Lines from the start of the data through the line containing "grafitti (771, 715)" must be given again exactly. Leave the others out.

■ ■ ■

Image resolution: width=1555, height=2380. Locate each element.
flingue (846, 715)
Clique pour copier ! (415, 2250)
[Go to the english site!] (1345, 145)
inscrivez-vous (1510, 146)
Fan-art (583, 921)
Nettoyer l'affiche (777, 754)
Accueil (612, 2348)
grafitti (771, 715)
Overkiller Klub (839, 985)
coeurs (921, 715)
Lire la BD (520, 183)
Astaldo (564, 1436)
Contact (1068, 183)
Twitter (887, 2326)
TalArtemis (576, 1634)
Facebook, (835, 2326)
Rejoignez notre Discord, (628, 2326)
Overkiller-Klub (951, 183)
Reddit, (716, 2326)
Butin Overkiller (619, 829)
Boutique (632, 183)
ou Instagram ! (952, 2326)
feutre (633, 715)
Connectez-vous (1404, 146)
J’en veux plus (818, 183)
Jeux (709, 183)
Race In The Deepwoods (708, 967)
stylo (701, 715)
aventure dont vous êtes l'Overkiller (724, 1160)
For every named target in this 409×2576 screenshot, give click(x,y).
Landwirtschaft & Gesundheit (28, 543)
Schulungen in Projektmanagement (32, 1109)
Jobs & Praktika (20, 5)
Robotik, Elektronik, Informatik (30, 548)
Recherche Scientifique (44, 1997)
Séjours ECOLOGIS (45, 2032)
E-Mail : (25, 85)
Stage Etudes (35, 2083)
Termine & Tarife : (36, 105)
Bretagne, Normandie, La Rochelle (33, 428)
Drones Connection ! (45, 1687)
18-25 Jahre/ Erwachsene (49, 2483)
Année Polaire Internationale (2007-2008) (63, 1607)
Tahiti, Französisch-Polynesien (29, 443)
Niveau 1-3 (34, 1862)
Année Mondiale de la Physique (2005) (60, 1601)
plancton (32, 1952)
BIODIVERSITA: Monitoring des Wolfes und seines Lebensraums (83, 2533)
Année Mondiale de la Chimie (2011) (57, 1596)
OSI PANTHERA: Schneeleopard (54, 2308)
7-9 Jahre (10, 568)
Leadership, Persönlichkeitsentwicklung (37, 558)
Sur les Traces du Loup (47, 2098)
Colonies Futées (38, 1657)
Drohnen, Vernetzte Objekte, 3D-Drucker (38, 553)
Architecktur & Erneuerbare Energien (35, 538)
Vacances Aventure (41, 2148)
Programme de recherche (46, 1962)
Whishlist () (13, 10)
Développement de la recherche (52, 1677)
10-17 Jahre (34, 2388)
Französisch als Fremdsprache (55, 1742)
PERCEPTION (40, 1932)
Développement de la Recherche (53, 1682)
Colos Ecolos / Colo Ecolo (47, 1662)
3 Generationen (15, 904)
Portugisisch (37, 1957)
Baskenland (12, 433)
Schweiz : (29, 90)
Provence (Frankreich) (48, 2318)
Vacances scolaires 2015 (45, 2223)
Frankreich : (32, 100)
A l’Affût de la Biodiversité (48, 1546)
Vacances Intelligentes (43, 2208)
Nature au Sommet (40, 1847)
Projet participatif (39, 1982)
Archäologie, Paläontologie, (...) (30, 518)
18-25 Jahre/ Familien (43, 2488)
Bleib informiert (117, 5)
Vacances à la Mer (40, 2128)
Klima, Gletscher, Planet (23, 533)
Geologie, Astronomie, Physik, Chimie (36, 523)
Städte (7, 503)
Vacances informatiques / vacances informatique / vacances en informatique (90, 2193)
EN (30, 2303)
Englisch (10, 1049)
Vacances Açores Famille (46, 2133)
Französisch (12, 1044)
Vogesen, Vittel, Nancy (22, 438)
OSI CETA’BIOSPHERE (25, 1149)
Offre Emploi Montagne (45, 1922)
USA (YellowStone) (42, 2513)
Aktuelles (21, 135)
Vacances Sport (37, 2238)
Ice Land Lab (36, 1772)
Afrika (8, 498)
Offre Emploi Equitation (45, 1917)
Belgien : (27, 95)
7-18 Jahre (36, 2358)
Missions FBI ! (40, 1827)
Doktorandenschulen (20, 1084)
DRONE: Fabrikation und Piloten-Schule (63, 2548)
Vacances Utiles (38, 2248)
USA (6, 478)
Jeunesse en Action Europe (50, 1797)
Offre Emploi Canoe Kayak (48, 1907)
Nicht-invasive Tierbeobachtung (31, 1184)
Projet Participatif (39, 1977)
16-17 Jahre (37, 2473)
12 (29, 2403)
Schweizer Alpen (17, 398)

■ ■ ■

• _Answer for the task_
Image resolution: width=1555, height=2380. Locate each element.
flingue (846, 715)
Clique pour copier ! (415, 2250)
[Go to the english site!] (1345, 145)
inscrivez-vous (1510, 146)
Fan-art (583, 921)
Nettoyer l'affiche (777, 754)
Accueil (612, 2348)
grafitti (771, 715)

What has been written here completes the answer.